*** Extracted data Section Begins ***

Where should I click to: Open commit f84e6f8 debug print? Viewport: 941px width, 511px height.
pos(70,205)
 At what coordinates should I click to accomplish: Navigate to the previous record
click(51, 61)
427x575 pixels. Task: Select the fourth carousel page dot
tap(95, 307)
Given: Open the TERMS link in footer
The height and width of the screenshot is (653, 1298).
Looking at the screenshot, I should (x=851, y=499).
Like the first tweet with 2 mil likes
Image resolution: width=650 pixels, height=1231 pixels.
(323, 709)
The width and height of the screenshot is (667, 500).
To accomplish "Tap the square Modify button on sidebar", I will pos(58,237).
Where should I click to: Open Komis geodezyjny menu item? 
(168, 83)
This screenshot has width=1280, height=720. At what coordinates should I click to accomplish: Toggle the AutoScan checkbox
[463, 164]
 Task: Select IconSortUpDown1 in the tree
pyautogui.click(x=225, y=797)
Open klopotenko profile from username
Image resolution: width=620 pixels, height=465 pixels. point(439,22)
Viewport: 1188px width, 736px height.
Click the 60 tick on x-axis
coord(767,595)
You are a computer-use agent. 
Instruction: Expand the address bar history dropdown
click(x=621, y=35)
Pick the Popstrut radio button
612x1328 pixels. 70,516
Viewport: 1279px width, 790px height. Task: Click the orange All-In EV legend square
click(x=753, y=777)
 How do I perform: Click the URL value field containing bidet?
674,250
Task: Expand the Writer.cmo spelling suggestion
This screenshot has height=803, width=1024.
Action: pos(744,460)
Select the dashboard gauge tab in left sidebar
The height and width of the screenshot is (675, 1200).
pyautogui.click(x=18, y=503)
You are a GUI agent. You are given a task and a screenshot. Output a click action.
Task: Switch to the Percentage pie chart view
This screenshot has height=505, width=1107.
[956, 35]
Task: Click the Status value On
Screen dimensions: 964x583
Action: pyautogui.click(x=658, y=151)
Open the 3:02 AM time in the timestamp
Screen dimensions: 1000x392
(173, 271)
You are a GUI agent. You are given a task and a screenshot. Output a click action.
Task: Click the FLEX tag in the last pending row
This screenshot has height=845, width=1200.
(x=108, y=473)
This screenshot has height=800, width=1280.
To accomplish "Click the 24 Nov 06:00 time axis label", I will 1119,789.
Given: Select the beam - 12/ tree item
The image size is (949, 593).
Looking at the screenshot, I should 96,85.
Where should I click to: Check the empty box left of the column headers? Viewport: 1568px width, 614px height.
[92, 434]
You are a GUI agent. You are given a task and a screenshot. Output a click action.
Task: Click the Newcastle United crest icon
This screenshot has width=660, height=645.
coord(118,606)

*** Extracted data Section Ends ***

_What is being asked:_
Now write the data shown above out again, word for word.

_Task response:_
Where should I click to: Open commit f84e6f8 debug print? Viewport: 941px width, 511px height.
pos(70,205)
 At what coordinates should I click to accomplish: Navigate to the previous record
click(51, 61)
427x575 pixels. Task: Select the fourth carousel page dot
tap(95, 307)
Given: Open the TERMS link in footer
The height and width of the screenshot is (653, 1298).
Looking at the screenshot, I should (x=851, y=499).
Like the first tweet with 2 mil likes
Image resolution: width=650 pixels, height=1231 pixels.
(323, 709)
The width and height of the screenshot is (667, 500).
To accomplish "Tap the square Modify button on sidebar", I will pos(58,237).
Where should I click to: Open Komis geodezyjny menu item? 
(168, 83)
This screenshot has width=1280, height=720. At what coordinates should I click to accomplish: Toggle the AutoScan checkbox
[463, 164]
 Task: Select IconSortUpDown1 in the tree
pyautogui.click(x=225, y=797)
Open klopotenko profile from username
Image resolution: width=620 pixels, height=465 pixels. point(439,22)
Viewport: 1188px width, 736px height.
Click the 60 tick on x-axis
coord(767,595)
You are a computer-use agent. 
Instruction: Expand the address bar history dropdown
click(x=621, y=35)
Pick the Popstrut radio button
612x1328 pixels. 70,516
Viewport: 1279px width, 790px height. Task: Click the orange All-In EV legend square
click(x=753, y=777)
 How do I perform: Click the URL value field containing bidet?
674,250
Task: Expand the Writer.cmo spelling suggestion
This screenshot has height=803, width=1024.
Action: pos(744,460)
Select the dashboard gauge tab in left sidebar
The height and width of the screenshot is (675, 1200).
pyautogui.click(x=18, y=503)
You are a GUI agent. You are given a task and a screenshot. Output a click action.
Task: Switch to the Percentage pie chart view
This screenshot has height=505, width=1107.
[956, 35]
Task: Click the Status value On
Screen dimensions: 964x583
Action: pyautogui.click(x=658, y=151)
Open the 3:02 AM time in the timestamp
Screen dimensions: 1000x392
(173, 271)
You are a GUI agent. You are given a task and a screenshot. Output a click action.
Task: Click the FLEX tag in the last pending row
This screenshot has height=845, width=1200.
(x=108, y=473)
This screenshot has height=800, width=1280.
To accomplish "Click the 24 Nov 06:00 time axis label", I will 1119,789.
Given: Select the beam - 12/ tree item
The image size is (949, 593).
Looking at the screenshot, I should 96,85.
Where should I click to: Check the empty box left of the column headers? Viewport: 1568px width, 614px height.
[92, 434]
You are a GUI agent. You are given a task and a screenshot. Output a click action.
Task: Click the Newcastle United crest icon
This screenshot has width=660, height=645.
coord(118,606)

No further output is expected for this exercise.